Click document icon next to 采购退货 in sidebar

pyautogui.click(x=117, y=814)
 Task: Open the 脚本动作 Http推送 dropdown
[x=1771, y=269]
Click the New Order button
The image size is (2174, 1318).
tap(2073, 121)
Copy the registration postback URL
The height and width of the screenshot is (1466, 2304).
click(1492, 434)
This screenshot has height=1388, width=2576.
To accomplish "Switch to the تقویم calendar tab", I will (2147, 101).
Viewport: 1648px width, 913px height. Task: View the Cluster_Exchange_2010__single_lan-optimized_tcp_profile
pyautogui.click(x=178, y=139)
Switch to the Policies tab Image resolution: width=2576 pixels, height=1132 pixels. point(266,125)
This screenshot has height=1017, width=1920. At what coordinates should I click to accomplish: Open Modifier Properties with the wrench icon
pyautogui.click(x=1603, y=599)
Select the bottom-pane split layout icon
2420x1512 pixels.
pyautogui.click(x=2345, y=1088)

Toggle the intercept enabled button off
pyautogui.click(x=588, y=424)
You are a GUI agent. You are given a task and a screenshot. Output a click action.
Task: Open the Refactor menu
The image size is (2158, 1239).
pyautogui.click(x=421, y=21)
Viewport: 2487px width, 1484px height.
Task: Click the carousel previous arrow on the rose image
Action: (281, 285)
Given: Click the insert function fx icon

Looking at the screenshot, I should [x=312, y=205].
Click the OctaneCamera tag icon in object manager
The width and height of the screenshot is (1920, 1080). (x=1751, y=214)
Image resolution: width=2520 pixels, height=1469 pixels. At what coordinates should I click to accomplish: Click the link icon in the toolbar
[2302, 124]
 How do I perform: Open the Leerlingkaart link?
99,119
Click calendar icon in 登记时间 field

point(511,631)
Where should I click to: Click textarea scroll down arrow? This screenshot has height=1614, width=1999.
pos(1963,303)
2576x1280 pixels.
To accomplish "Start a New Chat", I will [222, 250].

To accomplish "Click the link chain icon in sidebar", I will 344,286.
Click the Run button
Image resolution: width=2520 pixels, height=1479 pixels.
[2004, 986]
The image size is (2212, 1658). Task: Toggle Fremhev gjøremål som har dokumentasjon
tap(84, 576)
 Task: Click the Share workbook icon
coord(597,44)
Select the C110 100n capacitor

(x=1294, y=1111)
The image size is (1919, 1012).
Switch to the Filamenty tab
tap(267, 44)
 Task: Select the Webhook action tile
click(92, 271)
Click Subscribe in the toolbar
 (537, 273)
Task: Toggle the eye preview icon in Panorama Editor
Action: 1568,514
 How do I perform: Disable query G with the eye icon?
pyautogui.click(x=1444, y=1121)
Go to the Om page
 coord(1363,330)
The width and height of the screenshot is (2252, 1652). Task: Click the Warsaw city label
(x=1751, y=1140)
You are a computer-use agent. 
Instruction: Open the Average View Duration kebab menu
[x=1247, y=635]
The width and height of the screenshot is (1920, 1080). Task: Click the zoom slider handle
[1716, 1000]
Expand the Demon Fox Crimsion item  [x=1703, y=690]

◇ ◇ ◇ ◇ ◇ ◇ ◇

# What to produce:
Word for word, restate the lines above from the line containing "Viewport: 1648px width, 913px" through the line containing "Task: Open the Refactor menu", with both included and nothing else.

# Written reply:
Viewport: 1648px width, 913px height. Task: View the Cluster_Exchange_2010__single_lan-optimized_tcp_profile
pyautogui.click(x=178, y=139)
Switch to the Policies tab Image resolution: width=2576 pixels, height=1132 pixels. point(266,125)
This screenshot has height=1017, width=1920. At what coordinates should I click to accomplish: Open Modifier Properties with the wrench icon
pyautogui.click(x=1603, y=599)
Select the bottom-pane split layout icon
2420x1512 pixels.
pyautogui.click(x=2345, y=1088)

Toggle the intercept enabled button off
pyautogui.click(x=588, y=424)
You are a GUI agent. You are given a task and a screenshot. Output a click action.
Task: Open the Refactor menu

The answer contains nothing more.